Entrent LODOVICO, MONTANO, CASSIO, porté dans un fauteuil, et DES OFFICIEES avec IAGO prisonnier.

LODOVICO. — Où est ce forcené et trop malheureux homme ?

OTHELLO. — Celui qui fut Othello ; — me voici.

LODOVICO. — Où est cette vipère ? faites avancer le scélérat.

OTHELLO. — Je regarde ses pieds, mais c’est une fable (a). — Si tu es un démon, je ne puis te tuer. (Il blesse lago.)

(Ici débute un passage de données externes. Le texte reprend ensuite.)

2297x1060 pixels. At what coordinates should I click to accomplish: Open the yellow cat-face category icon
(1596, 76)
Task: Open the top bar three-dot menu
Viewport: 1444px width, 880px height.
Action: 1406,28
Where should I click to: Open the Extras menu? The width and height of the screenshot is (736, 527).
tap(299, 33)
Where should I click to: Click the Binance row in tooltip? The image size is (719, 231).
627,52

LODOVICO. — Enlevez-lui son arme.

IAGO. — Je saigne, Seigneur, mais je ne suis pas tué.

OTHELLO. — Je n’en suis pas fâché non plus : je voudrais que tu vécusses, car à mon avis, mourir est un bonheur.

LODOVICO. — Ô Othello, toi autrefois si vertueux, et qui es tombé dans les piéges d’un manant damné, comment t’appellera-t-on ?

OTHELLO. — Parbleu, comme on voudra : un meurtrier honorable, si vous voulez ; car je n’ai rien fait par haine, mais tout par honneur.

LODOVICO. — Ce misérable a confessé en partie sa scé-

(a) Othello fait allusion à la superstition populaire qui attribuait au diable un pied fourchu par lequel on pouvait aisément le reconnaître.